Stored data entries:
▼▼▼

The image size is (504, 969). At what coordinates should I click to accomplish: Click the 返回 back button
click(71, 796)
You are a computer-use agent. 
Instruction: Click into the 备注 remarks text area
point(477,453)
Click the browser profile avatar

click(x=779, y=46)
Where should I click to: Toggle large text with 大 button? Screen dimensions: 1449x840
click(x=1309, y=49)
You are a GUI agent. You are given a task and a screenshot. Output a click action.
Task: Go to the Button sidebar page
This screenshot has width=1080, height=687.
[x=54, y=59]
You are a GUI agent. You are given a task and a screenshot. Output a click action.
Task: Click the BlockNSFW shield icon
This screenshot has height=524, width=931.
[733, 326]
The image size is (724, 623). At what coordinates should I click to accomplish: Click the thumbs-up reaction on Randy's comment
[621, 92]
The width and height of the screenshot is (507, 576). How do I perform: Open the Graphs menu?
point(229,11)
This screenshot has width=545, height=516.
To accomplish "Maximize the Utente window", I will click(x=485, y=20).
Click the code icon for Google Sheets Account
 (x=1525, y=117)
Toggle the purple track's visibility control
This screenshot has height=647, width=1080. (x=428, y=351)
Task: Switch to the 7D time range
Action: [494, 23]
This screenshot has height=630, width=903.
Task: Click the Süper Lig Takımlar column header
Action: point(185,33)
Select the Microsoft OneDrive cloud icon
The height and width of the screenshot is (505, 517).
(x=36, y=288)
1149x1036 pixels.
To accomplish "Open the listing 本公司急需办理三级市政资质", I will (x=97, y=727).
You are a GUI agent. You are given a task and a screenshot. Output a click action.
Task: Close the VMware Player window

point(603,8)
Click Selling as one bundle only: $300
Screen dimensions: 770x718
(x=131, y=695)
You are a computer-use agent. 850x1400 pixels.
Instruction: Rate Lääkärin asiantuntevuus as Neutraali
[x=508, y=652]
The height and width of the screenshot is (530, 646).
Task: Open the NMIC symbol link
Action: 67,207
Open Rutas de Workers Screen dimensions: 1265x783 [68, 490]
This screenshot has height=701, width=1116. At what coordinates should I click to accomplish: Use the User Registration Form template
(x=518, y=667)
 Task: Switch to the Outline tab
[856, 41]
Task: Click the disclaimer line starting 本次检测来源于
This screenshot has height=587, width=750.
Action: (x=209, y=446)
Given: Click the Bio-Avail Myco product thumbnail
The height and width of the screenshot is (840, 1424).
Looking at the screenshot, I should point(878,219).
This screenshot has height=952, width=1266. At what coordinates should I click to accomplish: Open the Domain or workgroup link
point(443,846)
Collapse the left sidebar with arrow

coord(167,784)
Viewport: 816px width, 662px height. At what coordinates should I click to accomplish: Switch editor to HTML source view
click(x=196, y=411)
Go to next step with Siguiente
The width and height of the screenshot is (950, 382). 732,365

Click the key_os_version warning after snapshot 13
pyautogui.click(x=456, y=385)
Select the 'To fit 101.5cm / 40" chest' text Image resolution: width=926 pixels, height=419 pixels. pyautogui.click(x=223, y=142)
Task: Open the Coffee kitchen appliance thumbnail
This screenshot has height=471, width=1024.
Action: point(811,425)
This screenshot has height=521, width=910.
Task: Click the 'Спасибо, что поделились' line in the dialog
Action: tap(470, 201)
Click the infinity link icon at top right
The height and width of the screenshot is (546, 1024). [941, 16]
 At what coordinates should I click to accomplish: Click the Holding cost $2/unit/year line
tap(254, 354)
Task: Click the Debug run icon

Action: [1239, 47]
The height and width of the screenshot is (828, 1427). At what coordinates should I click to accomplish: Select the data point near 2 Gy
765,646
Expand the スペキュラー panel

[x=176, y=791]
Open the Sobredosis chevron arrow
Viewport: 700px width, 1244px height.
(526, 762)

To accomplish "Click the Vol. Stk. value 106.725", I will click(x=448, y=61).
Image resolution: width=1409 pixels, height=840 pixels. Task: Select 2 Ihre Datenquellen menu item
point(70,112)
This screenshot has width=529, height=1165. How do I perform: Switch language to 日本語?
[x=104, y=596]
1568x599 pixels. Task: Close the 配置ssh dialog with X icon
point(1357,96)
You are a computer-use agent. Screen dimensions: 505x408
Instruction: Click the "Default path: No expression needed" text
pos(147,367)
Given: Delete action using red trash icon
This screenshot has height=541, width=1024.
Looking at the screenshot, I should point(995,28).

▲▲▲

• [Problem]: An exact repetition of the data above is all that is needed.

• [Response for this exercise]:
The image size is (504, 969). At what coordinates should I click to accomplish: Click the 返回 back button
click(71, 796)
You are a computer-use agent. 
Instruction: Click into the 备注 remarks text area
point(477,453)
Click the browser profile avatar

click(x=779, y=46)
Where should I click to: Toggle large text with 大 button? Screen dimensions: 1449x840
click(x=1309, y=49)
You are a GUI agent. You are given a task and a screenshot. Output a click action.
Task: Go to the Button sidebar page
This screenshot has width=1080, height=687.
[x=54, y=59]
You are a GUI agent. You are given a task and a screenshot. Output a click action.
Task: Click the BlockNSFW shield icon
This screenshot has height=524, width=931.
[733, 326]
The image size is (724, 623). At what coordinates should I click to accomplish: Click the thumbs-up reaction on Randy's comment
[621, 92]
The width and height of the screenshot is (507, 576). How do I perform: Open the Graphs menu?
point(229,11)
This screenshot has width=545, height=516.
To accomplish "Maximize the Utente window", I will click(x=485, y=20).
Click the code icon for Google Sheets Account
 (x=1525, y=117)
Toggle the purple track's visibility control
This screenshot has height=647, width=1080. (x=428, y=351)
Task: Switch to the 7D time range
Action: [494, 23]
This screenshot has height=630, width=903.
Task: Click the Süper Lig Takımlar column header
Action: point(185,33)
Select the Microsoft OneDrive cloud icon
The height and width of the screenshot is (505, 517).
(x=36, y=288)
1149x1036 pixels.
To accomplish "Open the listing 本公司急需办理三级市政资质", I will (x=97, y=727).
You are a GUI agent. You are given a task and a screenshot. Output a click action.
Task: Close the VMware Player window

point(603,8)
Click Selling as one bundle only: $300
Screen dimensions: 770x718
(x=131, y=695)
You are a computer-use agent. 850x1400 pixels.
Instruction: Rate Lääkärin asiantuntevuus as Neutraali
[x=508, y=652]
The height and width of the screenshot is (530, 646).
Task: Open the NMIC symbol link
Action: 67,207
Open Rutas de Workers Screen dimensions: 1265x783 [68, 490]
This screenshot has height=701, width=1116. At what coordinates should I click to accomplish: Use the User Registration Form template
(x=518, y=667)
 Task: Switch to the Outline tab
[856, 41]
Task: Click the disclaimer line starting 本次检测来源于
This screenshot has height=587, width=750.
Action: (x=209, y=446)
Given: Click the Bio-Avail Myco product thumbnail
The height and width of the screenshot is (840, 1424).
Looking at the screenshot, I should point(878,219).
This screenshot has height=952, width=1266. At what coordinates should I click to accomplish: Open the Domain or workgroup link
point(443,846)
Collapse the left sidebar with arrow

coord(167,784)
Viewport: 816px width, 662px height. At what coordinates should I click to accomplish: Switch editor to HTML source view
click(x=196, y=411)
Go to next step with Siguiente
The width and height of the screenshot is (950, 382). 732,365

Click the key_os_version warning after snapshot 13
pyautogui.click(x=456, y=385)
Select the 'To fit 101.5cm / 40" chest' text Image resolution: width=926 pixels, height=419 pixels. pyautogui.click(x=223, y=142)
Task: Open the Coffee kitchen appliance thumbnail
This screenshot has height=471, width=1024.
Action: point(811,425)
This screenshot has height=521, width=910.
Task: Click the 'Спасибо, что поделились' line in the dialog
Action: tap(470, 201)
Click the infinity link icon at top right
The height and width of the screenshot is (546, 1024). [941, 16]
 At what coordinates should I click to accomplish: Click the Holding cost $2/unit/year line
tap(254, 354)
Task: Click the Debug run icon

Action: [1239, 47]
The height and width of the screenshot is (828, 1427). At what coordinates should I click to accomplish: Select the data point near 2 Gy
765,646
Expand the スペキュラー panel

[x=176, y=791]
Open the Sobredosis chevron arrow
Viewport: 700px width, 1244px height.
(526, 762)

To accomplish "Click the Vol. Stk. value 106.725", I will click(x=448, y=61).
Image resolution: width=1409 pixels, height=840 pixels. Task: Select 2 Ihre Datenquellen menu item
point(70,112)
This screenshot has width=529, height=1165. How do I perform: Switch language to 日本語?
[x=104, y=596]
1568x599 pixels. Task: Close the 配置ssh dialog with X icon
point(1357,96)
You are a computer-use agent. Screen dimensions: 505x408
Instruction: Click the "Default path: No expression needed" text
pos(147,367)
Given: Delete action using red trash icon
This screenshot has height=541, width=1024.
Looking at the screenshot, I should point(995,28).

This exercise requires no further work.